Minister of State for Higher Education, Mary Mitchell O’Connor, has called on all irish universities and institutes of technology to become involved in the government’s National Development Plan. The plan will encourage collaboration between education institutes, businesses, and public bodies over the coming eight years.
The government last week announced a fund of €4 billion to be spent between 2019 and 2027, alongside €195 million which will be provided in Budget 2019. It is expected that proposals for funding will be requested at the beginning of July.
Mitchell O’Connor showed her enthusiasm for the project stating: “All our universities and institutes of technology have wide-ranging programmes, research activities, and expertise across the desired themes. These funds are a once in a generation opportunity for our higher education institutions to innovate projects which will define the country, and future generations.”
The funds are expected to encompass a wide range of issues and activities. The projects will provide €1 billion to tackle rural development, €2 billion to promote urban development, €500 million to further advance climate action, and a final €500 million for the creation of disruptive technologies.
In recognising the broad range of opportunities for higher education institutions, Mitchell O’Connor stated: “The scope for our third level institutions is huge. Science and technology themes range from health and wellbeing to robotics, smart food production to artificial intelligence, advanced manufacturing to climate action. In social science fields, projects will be invited to stimulate active tourism in rural communities, revive smaller towns and villages or support entrepreneurship.”
Funds allocated for rural development will focus on strengthening the fabric of rural Ireland with an emphasis on the creation of employment. According to Census 2016, the total unemployment level within rural towns amounted to 11.2% of the population. Higher education institutes have already begun working to tackle these figures. Many institutes of technology based in rural areas have started promoting tourism, entrepreneurship and innovation to enhance the appearance and reputations of these disadvantaged areas.
The Urban Development Fund will focus on Dublin, Cork, Galway, Limerick and Waterford. It will also aid the development of five regional drivers; Drogheda, Dundalk, Athlone, Letterkenny and Sligo, four of which contain institutes of technology. It is likely that these funds will also greatly tackle unemployment, with an 18.8% unemployment rate recorded in Waterford city in 2016. These projects are likely to focus on collaboration between public bodies and education institutes with the aim of transformational place-based change.
The climate action fund will aid initiatives across a broad range of environmental and energy areas practiced in Ireland. This will be particularly relevant to Trinity, which announced a €60 million development of its new E3 institute in May, focusing on energy, engineering and the environment.

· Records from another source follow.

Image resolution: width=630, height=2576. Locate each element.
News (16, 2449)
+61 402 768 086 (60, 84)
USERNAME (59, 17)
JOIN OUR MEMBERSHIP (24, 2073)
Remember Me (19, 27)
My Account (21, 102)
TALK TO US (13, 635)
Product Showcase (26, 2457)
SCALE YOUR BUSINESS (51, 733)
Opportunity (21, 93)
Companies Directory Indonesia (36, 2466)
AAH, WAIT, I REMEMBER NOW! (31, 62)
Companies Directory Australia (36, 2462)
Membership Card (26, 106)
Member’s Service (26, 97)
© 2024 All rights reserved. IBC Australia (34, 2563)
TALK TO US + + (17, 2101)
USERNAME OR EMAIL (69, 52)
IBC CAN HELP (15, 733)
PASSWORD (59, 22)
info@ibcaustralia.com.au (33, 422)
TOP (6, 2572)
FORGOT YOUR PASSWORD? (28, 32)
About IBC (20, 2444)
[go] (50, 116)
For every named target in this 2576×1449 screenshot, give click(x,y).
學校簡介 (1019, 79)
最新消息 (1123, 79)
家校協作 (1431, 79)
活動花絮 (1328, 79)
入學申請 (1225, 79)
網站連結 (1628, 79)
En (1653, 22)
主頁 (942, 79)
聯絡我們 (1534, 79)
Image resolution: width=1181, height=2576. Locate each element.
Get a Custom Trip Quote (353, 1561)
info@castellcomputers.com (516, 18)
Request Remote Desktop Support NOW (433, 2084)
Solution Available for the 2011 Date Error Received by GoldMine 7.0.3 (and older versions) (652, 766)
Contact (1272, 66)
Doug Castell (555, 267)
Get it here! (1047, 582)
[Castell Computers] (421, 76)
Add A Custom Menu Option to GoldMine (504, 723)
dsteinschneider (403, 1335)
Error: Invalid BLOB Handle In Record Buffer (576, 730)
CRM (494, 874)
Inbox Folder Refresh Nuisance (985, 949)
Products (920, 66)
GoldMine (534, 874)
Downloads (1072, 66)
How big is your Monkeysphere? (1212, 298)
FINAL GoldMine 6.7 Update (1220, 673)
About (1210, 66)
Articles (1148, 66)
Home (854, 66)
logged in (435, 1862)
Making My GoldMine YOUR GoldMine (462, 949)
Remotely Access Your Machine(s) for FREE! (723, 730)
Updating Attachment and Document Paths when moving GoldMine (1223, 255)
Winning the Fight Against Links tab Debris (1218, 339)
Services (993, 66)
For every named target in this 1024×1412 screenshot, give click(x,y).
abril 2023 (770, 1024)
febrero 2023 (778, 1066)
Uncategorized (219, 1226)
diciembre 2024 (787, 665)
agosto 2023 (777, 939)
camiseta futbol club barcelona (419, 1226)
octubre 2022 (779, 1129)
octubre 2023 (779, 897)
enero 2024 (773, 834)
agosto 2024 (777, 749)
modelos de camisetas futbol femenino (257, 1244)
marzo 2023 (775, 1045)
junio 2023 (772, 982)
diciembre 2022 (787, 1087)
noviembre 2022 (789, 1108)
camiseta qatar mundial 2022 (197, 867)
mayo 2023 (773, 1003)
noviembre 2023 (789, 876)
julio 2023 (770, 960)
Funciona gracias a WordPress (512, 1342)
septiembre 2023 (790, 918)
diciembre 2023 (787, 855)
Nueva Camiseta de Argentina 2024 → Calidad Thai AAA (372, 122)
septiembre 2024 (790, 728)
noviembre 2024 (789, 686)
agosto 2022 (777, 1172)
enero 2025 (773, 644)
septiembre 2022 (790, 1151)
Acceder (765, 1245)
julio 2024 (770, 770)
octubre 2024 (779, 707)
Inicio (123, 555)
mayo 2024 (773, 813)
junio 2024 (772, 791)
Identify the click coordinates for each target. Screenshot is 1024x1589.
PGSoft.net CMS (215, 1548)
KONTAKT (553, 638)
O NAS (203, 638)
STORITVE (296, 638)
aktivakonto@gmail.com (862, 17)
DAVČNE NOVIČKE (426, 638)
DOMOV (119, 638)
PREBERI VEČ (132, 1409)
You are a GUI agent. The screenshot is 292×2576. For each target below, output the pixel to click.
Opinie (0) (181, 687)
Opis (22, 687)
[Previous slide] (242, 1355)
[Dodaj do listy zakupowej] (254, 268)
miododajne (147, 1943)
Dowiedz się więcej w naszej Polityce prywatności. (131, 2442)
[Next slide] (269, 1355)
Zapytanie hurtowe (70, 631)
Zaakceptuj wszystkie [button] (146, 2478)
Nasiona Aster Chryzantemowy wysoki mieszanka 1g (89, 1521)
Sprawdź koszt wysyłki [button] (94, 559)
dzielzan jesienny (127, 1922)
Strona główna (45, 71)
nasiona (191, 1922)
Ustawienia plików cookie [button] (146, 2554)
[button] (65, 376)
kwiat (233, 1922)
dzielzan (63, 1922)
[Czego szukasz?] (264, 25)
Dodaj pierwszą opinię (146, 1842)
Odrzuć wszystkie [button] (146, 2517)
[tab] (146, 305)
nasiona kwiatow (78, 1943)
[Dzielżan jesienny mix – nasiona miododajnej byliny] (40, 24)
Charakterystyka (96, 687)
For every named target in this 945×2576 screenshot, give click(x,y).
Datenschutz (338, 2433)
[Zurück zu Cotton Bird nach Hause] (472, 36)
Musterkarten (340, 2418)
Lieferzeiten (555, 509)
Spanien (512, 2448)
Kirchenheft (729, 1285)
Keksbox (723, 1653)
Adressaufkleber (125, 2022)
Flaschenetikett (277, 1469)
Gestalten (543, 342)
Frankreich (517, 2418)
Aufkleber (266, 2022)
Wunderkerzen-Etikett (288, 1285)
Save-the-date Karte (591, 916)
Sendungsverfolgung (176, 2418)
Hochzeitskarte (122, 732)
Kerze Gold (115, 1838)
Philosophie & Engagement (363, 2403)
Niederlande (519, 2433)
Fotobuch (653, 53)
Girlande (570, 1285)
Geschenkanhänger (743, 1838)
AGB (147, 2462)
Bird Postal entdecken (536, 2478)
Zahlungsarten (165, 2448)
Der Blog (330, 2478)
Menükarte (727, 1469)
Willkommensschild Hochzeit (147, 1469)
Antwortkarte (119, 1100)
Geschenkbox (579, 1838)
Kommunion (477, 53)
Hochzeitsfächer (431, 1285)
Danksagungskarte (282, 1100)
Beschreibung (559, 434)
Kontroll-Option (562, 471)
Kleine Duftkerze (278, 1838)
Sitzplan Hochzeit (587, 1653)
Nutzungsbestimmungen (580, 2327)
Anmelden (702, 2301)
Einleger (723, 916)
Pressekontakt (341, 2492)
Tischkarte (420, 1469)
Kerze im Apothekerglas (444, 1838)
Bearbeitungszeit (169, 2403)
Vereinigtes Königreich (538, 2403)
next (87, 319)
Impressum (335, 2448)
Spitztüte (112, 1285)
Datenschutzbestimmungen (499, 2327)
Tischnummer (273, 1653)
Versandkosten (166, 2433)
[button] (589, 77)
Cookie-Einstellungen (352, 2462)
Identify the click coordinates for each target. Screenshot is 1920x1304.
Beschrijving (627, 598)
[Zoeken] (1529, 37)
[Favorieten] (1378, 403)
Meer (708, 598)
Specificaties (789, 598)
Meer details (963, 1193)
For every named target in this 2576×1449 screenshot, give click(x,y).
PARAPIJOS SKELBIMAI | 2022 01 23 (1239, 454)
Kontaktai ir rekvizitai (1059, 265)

The disruptive technologies fund will attempt to examine proposals that relate to national research area priorities for 2018 – 2023. These must meet the criteria of being truly disruptive in a way that significantly alters the way people live and work. This is a core principle of research in higher education institutions and it is expected that these proposals will be produced through collaboration between companies, higher education institutions, public sector bodies, and research institutions.